Since being selected as the No. 3 overall pick in the 2003 NBA Draft, Carmelo Anthony managed to make a name in the league and has established himself as one of the best scorers in NBA history.
Unfortunately, in the 17 years he spent playing for five NBA teams — Denver Nuggets, New York Knicks, Oklahoma City Thunder, Houston Rockets, and the Portland Trail Blazers — Anthony never won a championship title or even played in the finals.
However, according to former NBA champion Rip Hamilton, things would have been different for Anthony if he was drafted by the Detroit Pistons in the 2003 draft.
In a recent appearance on the All the Smoke podcast with Matt Barnes and Stephen Jackson, Hamilton said that Anthony “would’ve been a champion” if the Pistons used their No. 2 overall pick on him instead of Darko Milicic.

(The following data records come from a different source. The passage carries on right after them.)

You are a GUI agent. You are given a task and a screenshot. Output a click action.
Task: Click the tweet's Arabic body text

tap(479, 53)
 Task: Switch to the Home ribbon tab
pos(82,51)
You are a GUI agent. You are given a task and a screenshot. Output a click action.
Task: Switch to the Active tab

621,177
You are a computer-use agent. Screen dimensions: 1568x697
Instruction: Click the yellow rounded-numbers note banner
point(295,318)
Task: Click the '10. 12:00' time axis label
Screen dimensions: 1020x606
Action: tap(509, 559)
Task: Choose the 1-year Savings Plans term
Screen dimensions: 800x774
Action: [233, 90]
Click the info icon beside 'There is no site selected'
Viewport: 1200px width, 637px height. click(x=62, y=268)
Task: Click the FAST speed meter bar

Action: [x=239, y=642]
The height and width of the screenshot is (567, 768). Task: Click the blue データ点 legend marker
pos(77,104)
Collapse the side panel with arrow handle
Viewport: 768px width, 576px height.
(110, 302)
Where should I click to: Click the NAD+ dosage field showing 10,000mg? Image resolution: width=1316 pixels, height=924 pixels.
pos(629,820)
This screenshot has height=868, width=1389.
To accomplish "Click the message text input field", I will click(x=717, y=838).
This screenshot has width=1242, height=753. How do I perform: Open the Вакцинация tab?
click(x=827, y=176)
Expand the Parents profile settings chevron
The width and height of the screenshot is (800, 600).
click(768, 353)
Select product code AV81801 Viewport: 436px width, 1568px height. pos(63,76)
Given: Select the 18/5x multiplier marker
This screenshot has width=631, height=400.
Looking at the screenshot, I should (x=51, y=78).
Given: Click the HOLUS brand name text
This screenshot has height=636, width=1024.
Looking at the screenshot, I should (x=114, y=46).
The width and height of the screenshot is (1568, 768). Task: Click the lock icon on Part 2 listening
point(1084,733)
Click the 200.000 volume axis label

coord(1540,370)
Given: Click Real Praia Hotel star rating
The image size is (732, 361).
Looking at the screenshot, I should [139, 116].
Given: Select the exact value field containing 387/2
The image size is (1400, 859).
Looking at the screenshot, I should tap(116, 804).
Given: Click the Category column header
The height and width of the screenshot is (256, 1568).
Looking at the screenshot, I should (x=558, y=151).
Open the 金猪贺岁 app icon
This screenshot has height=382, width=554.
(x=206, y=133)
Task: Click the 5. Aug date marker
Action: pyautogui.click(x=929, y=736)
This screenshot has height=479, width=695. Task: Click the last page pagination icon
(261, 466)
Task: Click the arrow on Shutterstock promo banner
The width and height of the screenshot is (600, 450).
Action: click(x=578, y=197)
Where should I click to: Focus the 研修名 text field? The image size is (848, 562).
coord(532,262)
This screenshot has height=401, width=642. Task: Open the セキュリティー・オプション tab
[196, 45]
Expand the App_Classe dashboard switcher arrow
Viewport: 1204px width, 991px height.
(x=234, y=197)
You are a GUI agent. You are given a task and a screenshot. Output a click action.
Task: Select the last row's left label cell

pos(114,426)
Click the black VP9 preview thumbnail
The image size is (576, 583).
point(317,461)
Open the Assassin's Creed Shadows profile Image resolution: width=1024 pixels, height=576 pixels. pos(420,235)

“We all had to fall in line because of what Ben was beginning to build in Detroit,” Hamilton said, as transcribed by Detroit Free Press. “You bring Carmelo to us, I think the narrative would’ve been totally different on his career. The thing we’d be talking about is, ‘Carmelo Anthony now has three championships already.’ Now Melo’s thinking about, you know, can he do this by himself? That would’ve been the narrative on Carmelo Anthony. Carmelo Anthony would’ve been a champion.”
Though the Denver Nuggets were the team that molded him into an All-Star caliber player, most people would agree that Anthony’s NBA career would have been better if he was drafted by the Pistons. Aside from having a legitimate chance of winning multiple championship titles, Anthony could have turned into one of the best two-way players in the league.
Hamilton revealed that before he was traded to the Pistons in 2002, he still wasn’t a defensive-minded guard. However, his approach on the defensive end of the floor changed when he started playing with Ben Wallace in Detroit.